OBJECTIVE.
Revise the entries below so that "plus circle icon" becomes "add button" and everything else stays the same. Omit the pictures from your answer.

-- PROVIDED DATA start --

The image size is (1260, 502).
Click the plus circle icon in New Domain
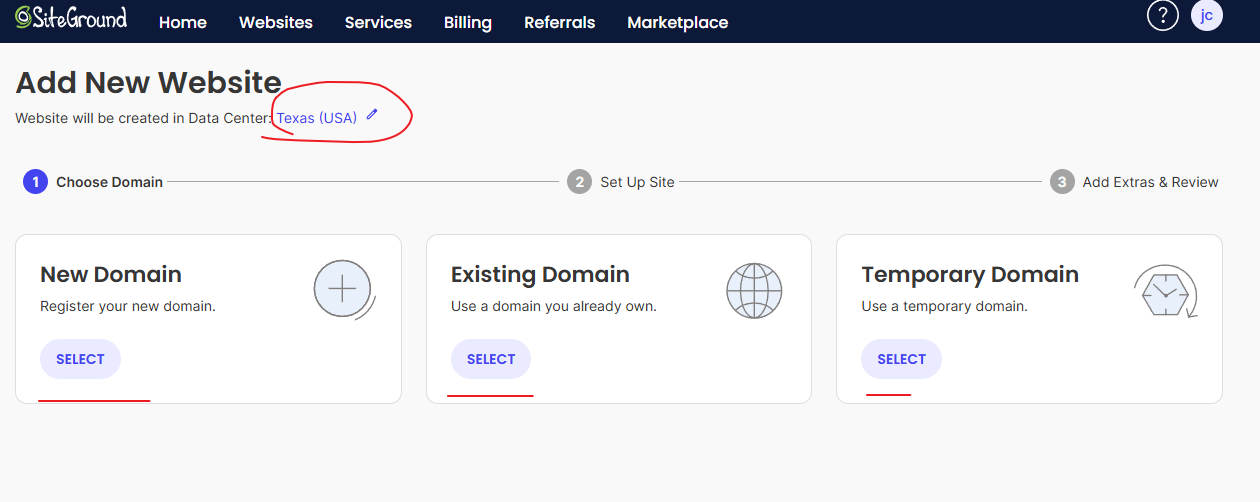pyautogui.click(x=343, y=290)
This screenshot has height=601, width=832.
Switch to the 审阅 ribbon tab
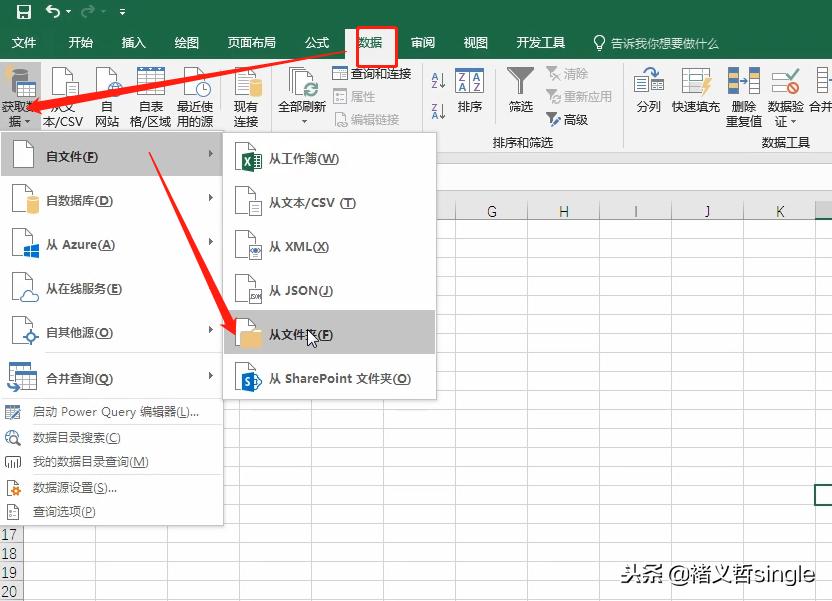coord(421,42)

-- PROVIDED DATA end --

IN RESPONSE.
The image size is (1260, 502).
Click the add button in New Domain
pyautogui.click(x=343, y=290)
This screenshot has height=601, width=832.
Switch to the 审阅 ribbon tab
coord(421,42)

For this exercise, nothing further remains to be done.